In the listing below, the answer starts at the line that has "Click Qty: 1 beside Appliance Delivery" and stops after the line that has "The image size is (219, 473)."; please repeat that part exactly and nothing more.
Record set: Begin
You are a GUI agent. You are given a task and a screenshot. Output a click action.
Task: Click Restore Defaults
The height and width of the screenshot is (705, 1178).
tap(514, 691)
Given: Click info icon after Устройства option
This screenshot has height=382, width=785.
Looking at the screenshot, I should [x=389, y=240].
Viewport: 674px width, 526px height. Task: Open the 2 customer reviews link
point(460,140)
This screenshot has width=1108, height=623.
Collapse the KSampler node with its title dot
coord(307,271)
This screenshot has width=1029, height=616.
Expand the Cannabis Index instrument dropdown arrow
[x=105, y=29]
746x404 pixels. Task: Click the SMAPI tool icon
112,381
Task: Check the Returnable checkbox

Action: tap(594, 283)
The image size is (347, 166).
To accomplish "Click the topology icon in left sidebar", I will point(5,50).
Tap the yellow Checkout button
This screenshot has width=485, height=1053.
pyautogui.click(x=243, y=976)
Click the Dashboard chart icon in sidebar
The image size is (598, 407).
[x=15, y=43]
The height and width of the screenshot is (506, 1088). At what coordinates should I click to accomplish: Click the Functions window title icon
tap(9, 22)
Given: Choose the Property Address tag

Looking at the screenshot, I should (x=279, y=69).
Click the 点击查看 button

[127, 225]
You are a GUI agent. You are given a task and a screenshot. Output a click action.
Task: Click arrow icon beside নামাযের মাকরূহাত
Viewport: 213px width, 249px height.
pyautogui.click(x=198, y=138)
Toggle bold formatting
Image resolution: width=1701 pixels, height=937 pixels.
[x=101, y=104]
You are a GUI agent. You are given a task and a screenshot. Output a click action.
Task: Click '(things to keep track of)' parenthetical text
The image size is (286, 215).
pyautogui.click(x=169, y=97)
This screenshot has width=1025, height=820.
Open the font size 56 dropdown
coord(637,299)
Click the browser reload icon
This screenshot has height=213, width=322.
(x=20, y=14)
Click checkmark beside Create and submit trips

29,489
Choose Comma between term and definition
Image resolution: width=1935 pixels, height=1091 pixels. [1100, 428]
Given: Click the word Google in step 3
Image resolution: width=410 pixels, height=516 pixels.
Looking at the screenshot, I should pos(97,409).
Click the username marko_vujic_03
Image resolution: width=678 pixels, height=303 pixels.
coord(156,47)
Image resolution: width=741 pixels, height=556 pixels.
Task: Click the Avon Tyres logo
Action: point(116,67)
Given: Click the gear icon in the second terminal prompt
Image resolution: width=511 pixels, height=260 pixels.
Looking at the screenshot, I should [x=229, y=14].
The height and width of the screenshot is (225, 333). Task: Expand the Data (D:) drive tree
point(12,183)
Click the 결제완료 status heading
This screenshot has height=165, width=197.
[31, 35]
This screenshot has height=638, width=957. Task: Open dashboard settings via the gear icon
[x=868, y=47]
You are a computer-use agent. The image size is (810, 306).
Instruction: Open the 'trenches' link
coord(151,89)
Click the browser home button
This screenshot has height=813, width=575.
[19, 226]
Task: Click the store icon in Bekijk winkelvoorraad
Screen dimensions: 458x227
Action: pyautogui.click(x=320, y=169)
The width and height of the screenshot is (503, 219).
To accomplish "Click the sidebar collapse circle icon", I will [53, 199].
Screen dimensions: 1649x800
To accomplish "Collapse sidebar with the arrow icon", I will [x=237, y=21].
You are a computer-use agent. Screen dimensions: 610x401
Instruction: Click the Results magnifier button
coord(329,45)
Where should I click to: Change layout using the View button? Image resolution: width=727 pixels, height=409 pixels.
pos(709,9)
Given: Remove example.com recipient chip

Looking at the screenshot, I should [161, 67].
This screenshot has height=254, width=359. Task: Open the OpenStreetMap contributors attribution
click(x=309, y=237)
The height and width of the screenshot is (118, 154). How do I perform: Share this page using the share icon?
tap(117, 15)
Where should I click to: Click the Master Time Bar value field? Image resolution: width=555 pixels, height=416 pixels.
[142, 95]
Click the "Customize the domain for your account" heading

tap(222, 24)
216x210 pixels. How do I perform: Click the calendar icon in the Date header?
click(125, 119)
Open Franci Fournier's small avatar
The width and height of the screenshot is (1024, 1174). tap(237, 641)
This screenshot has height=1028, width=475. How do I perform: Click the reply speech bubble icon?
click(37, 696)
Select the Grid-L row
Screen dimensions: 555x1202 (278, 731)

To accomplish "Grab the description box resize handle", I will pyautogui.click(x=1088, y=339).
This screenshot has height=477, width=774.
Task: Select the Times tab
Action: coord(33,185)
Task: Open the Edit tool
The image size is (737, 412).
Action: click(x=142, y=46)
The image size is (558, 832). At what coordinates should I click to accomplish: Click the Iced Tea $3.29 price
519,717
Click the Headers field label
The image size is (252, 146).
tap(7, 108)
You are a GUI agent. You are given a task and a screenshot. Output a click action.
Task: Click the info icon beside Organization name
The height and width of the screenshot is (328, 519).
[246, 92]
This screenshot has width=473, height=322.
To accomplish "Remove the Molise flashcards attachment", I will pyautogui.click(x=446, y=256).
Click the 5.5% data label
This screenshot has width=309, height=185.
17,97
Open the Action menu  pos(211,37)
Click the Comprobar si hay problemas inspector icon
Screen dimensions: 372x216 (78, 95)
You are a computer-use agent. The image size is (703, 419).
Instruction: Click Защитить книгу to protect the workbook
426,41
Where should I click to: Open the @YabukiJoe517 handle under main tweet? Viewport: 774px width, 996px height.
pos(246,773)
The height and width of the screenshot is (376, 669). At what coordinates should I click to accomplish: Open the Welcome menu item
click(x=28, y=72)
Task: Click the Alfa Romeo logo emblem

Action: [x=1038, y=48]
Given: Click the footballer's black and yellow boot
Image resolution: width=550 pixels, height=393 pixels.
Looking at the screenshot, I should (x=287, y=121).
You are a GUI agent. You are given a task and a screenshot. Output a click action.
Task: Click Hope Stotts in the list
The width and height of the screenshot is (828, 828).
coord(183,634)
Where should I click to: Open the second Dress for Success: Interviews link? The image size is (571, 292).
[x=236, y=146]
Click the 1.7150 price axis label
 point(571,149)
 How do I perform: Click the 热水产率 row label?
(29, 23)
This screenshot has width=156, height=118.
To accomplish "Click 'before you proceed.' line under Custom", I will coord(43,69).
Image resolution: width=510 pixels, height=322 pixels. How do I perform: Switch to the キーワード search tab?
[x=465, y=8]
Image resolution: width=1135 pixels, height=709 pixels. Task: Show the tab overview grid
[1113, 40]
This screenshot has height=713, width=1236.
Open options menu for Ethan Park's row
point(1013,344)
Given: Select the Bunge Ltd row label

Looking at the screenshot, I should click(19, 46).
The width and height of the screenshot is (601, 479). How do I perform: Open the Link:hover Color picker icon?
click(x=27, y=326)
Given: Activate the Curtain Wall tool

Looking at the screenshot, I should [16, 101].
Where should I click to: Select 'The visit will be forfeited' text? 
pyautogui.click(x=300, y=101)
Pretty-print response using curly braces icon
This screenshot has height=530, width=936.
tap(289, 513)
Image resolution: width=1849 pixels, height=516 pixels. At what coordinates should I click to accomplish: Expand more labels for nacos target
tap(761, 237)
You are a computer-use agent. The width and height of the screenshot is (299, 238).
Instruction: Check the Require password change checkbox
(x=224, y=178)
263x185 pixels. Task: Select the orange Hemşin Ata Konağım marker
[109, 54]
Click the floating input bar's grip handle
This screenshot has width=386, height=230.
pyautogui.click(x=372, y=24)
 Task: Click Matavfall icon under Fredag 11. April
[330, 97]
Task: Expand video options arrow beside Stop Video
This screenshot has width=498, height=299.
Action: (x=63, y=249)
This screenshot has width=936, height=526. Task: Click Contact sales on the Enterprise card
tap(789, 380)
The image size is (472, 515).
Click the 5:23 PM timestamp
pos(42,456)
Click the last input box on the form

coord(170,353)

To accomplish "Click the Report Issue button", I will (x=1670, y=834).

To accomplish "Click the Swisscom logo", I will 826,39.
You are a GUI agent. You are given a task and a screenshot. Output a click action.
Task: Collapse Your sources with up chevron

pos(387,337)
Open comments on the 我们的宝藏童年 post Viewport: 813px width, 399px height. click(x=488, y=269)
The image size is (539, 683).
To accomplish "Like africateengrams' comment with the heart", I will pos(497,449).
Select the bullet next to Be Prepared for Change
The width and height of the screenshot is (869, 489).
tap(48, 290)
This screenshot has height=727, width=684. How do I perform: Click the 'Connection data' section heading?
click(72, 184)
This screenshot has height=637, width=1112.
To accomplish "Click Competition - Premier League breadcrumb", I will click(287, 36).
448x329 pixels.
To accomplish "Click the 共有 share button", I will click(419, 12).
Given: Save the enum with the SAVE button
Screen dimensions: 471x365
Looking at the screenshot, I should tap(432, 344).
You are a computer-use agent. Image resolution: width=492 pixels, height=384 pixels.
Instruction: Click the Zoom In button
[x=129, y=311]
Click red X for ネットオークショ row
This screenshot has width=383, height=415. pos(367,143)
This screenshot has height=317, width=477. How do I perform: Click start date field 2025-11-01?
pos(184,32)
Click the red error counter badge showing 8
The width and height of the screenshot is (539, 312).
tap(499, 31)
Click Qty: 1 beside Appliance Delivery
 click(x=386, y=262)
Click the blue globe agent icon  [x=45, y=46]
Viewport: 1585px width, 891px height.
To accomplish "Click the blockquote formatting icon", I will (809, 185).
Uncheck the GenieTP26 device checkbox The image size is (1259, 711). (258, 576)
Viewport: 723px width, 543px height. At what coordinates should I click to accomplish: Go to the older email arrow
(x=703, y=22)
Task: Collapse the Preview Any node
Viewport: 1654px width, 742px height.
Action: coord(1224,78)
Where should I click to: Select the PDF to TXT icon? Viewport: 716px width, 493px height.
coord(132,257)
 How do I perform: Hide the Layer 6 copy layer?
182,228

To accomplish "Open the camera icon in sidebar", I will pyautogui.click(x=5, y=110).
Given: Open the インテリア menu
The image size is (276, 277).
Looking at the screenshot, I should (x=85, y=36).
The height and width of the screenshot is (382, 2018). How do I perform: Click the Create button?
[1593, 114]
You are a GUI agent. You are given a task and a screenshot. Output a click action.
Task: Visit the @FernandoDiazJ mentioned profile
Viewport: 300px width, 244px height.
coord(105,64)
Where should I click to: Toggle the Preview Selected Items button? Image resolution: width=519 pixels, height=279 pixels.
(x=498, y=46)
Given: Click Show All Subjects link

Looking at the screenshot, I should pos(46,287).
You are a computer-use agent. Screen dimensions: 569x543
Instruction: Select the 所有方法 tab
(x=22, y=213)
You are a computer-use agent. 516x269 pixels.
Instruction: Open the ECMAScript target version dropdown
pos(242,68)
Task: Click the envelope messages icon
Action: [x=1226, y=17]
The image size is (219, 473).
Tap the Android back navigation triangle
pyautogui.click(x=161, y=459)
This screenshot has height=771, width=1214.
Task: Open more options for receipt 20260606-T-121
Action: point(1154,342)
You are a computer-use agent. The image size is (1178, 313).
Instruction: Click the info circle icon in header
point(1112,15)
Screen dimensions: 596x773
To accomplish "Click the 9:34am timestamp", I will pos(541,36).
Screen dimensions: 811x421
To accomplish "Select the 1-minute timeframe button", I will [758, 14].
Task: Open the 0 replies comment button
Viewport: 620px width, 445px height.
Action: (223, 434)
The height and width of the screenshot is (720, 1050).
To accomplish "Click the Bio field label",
Record set: End
• Exercise answer:
Click Qty: 1 beside Appliance Delivery
 click(x=386, y=262)
Click the blue globe agent icon  [x=45, y=46]
Viewport: 1585px width, 891px height.
To accomplish "Click the blockquote formatting icon", I will (809, 185).
Uncheck the GenieTP26 device checkbox The image size is (1259, 711). (258, 576)
Viewport: 723px width, 543px height. At what coordinates should I click to accomplish: Go to the older email arrow
(x=703, y=22)
Task: Collapse the Preview Any node
Viewport: 1654px width, 742px height.
Action: coord(1224,78)
Where should I click to: Select the PDF to TXT icon? Viewport: 716px width, 493px height.
coord(132,257)
 How do I perform: Hide the Layer 6 copy layer?
182,228

To accomplish "Open the camera icon in sidebar", I will pyautogui.click(x=5, y=110).
Given: Open the インテリア menu
The image size is (276, 277).
Looking at the screenshot, I should (x=85, y=36).
The height and width of the screenshot is (382, 2018). How do I perform: Click the Create button?
[1593, 114]
You are a GUI agent. You are given a task and a screenshot. Output a click action.
Task: Visit the @FernandoDiazJ mentioned profile
Viewport: 300px width, 244px height.
coord(105,64)
Where should I click to: Toggle the Preview Selected Items button? Image resolution: width=519 pixels, height=279 pixels.
(x=498, y=46)
Given: Click Show All Subjects link

Looking at the screenshot, I should pos(46,287).
You are a computer-use agent. Screen dimensions: 569x543
Instruction: Select the 所有方法 tab
(x=22, y=213)
You are a computer-use agent. 516x269 pixels.
Instruction: Open the ECMAScript target version dropdown
pos(242,68)
Task: Click the envelope messages icon
Action: [x=1226, y=17]
The image size is (219, 473).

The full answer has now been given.